Random access memory (RAM) in the form of memory cards have been used with computers. Typically, a memory card will be populated by several integrated circuit (IC) chips, each chip being a random access memory unit. In the past, the random access memory integrated circuits were generally either dynamic random access memory (DRAM) or static random access memory (SRAM). Both DRAM and SRAM are well known in the art to be forms of volatile memory. DRAM and SRAM have a relatively fast access time when compared to non-volatile memory devices such as a hard drive.
Frequently, when the memory card is populated by the memory chips, the chips are soldered into place on a printed circuit board (PCB) of the memory card. During the soldering process, an integrated circuit chip can be damaged. Also, one or more of the soldered connections may be defective. There are basically two types of defective soldered connections. In the first type, an open condition occurs such that there is no electrical connection from a pin of the integrated circuit chip to the board. In the second type of solder defect, a short exists such that two or more pins are connected together electrically. If an integrated circuit has been damaged, or a solder defect has occurred, the memory card will not function properly. Therefore, it is desirable to have a method to test the connectivity of each pin of an integrated circuit to the memory bard. Such a test is commonly called a boundary scan test because the pins of the integrated circuit form the boundary of the circuit through which the integrated circuit interfaces with the memory card.

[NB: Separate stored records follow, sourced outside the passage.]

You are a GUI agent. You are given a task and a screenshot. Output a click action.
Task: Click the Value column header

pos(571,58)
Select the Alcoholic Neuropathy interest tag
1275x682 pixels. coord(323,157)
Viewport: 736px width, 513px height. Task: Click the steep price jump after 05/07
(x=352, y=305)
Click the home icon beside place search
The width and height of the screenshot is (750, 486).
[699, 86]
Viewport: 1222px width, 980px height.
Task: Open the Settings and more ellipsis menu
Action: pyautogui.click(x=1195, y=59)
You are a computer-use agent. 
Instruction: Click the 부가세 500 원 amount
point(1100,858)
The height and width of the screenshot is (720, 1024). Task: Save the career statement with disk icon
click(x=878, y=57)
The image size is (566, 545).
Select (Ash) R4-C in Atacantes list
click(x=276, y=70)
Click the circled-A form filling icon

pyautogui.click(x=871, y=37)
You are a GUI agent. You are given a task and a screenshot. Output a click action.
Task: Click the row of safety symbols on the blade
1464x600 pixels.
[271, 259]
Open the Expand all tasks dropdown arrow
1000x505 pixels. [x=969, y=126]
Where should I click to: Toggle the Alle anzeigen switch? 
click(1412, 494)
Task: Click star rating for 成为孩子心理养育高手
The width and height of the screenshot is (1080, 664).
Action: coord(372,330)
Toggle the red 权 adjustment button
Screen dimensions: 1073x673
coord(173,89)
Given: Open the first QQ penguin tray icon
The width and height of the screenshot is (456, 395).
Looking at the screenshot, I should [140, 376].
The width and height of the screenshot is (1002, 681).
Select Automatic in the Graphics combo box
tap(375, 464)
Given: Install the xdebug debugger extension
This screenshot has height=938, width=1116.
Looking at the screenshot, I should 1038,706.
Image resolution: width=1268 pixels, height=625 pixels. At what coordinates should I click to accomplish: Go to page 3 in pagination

In the case of DRAM and SRAM, a boundary scan can be performed quickly using a programmable tester and testing methods that are well known in the art. In a typical boundary scan test, the memory card is inserted into a testing unit. The testing unit sets all of the memory units to a known state; for example, storing all zeros or all ones. Next, the tester will pick an area of interest on one of the memory units and write a pattern to that area of into;rest. The tester then reads the area of interest to compare the pattern written to the pattern read. If the pattern written does not match the pattern read, then a first type of defect has been found. The tester then reads all other areas of the memory unit, and of the other memory units, to see if the known state of these areas has changed. If the known state has changed, then a second type of defect has been found. The tester then writes another pattern to the area of interest. Typically, the first pattern will be a checkerboard pattern (e.g. 010101...) and the second pattern will be a complement checkerboard pattern (e.g. 101010...). The second pattern is then read back and compared to verify that the second pattern was stored properly. All of the other areas of the memory unit and the other memory units are again checked to verify that storing the second pattern has not changed the known state of these areas. Once the first area of interest of the first chip has been tested, a new area of interest is selected and the test process outlined above is repeated until the entire first chip has been tested. Each of the other chips of the card are also tested in a similar manner.
The above test procedure works well so long as the integrated circuit chips of the memory board being tested are SRAM or DRAM. This is because SRAM and DRAM chips may be read from, and written to, quickly. Memory cards have recently begun to be developed, however, that use flash memory integrated circuit chips rather than SRAM or DRAM. Like SRAM and DRAM, flash memory is a random access memory that can be read from quickly. Flash memory is non-volatile, however. Therefore, unlike SRAM and DRAM, flash memory retains the data stored within it after power has been removed from the memory. Also, unlike SRAM and DRAM, writing to, or clearing, flash memory takes a relatively long amount of time. This is because the flash memory must be programmed through a series of write cycles in order to achieve non-volatility.
Performing a traditional boundary scan test on a memory card that is populated with flash memory chips takes a relatively long time because of the need to perform many time consuming writes to the chip and also to perform many time consuming clearing operations. An alternative way to perform a boundary scan on a memory card populated with flash memory chips would be to add JTAG boundary scan pins and circuitry to each chip. A JTAG boundary scan is well known in the art. In a JTAG scan, test circuitry and five extra (JTAG) pins are added to each chip. The JTAG pins for each chip are then connected in series, and a series of commands are issued through the pins to the test circuitry on-board the chips to read back data and verify that the interconnections have been properly made. Details of the JTAG boundary scan may be found in the IEEE 1149.1 standard (IEEE Press, 1991).
JTAG boundary scan testing is commonly used to test chips such as microprocessors. To perform a JTAG test, however, one must add five extra pins and additional circuitry to the integrated circuit chip to be tested. Adding extra pins and circuitry required for a JTAG boundary scan is not acceptable in the case of integrated circuit memory chips. This is because to add JTAG would unacceptably increase the complexity and cost of the memory chips. For example, a memory chip typically has on the order of 50 pins, therefore, the addition of five JTAG pins would increase the number of pins for the chip by approximately 10 per cent.